Sur le marché européen de l’électricité, la différence de prix entre deux Etats n’est pas empochée par le producteur qui exporte son courant, mais reversée aux gestionnaires du réseau de transport, des deux côtés de la frontière. De quoi susciter des crispations.Interrogé lundi lors d’un échange organisé par BFM Business, le PDG de TotalEnergies, Patrick Pouyanné, a pris la défense du marché européen de l’électricité. « Quel est le pays qui bénéficie le plus de ce marché ? C’est la France, parce qu’on exporte. Grâce à ces revenus d’export, on va pouvoir construire du nouveau nucléaire », a-t-il affirmé.

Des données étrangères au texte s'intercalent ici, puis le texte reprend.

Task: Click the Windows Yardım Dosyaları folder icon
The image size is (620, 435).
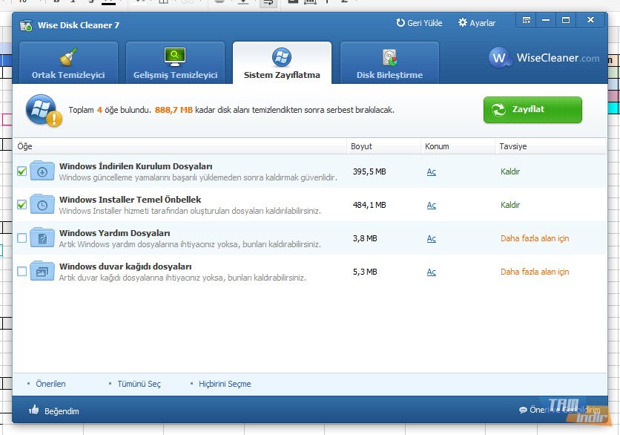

De fait, en vendant leur électricité aux pays voisins, les producteurs français génèrent des revenus. Alors que la consommation d’électrons stagne dans l’Hexagone, ces exportations offrent d’importants débouchés. « Ils permettent de tirer la demande à la hausse, donc les prix. Sans eux, le cours du mégawattheure en France ne dépasserait pas 30 euros, au lieu de 50 euros. Les consommateurs paieraient moins cher, mais beaucoup de parcs de production seraient échoués, car ils ne tourneraient jamais », explique Emeric de Vigan, fondateur du cabinet de conseil 42 Advisors et spécialiste du sujet.
Il n’empêche : contrairement à une idée reçue, lorsqu'un écart de prix se creuse entre deux États (par exemple 50 euros/MWh en France contre 100 euros/MWh en Allemagne), la différence n'est pas empochée par le producteur. Ce dernier vend sa production à l'étranger au prix de son marché local, et non au tarif du pays acheteur.
Interconnexions saturées
En théorie, le marché intégré cherche à éviter cette situation. Sur la « plaque de cuivre » européenne, les raccordements aux frontières doivent permettre d’aboutir à un prix unique dans l’UE, grâce à des échanges optimisés par des algorithmes. En pratique, cependant, les interconnexions électriques sont souvent saturées : quand les limites physiques sont atteintes, le prix du MWh se divise en deux régions. Celle qui exporte affiche un prix plus bas que celle qui importe.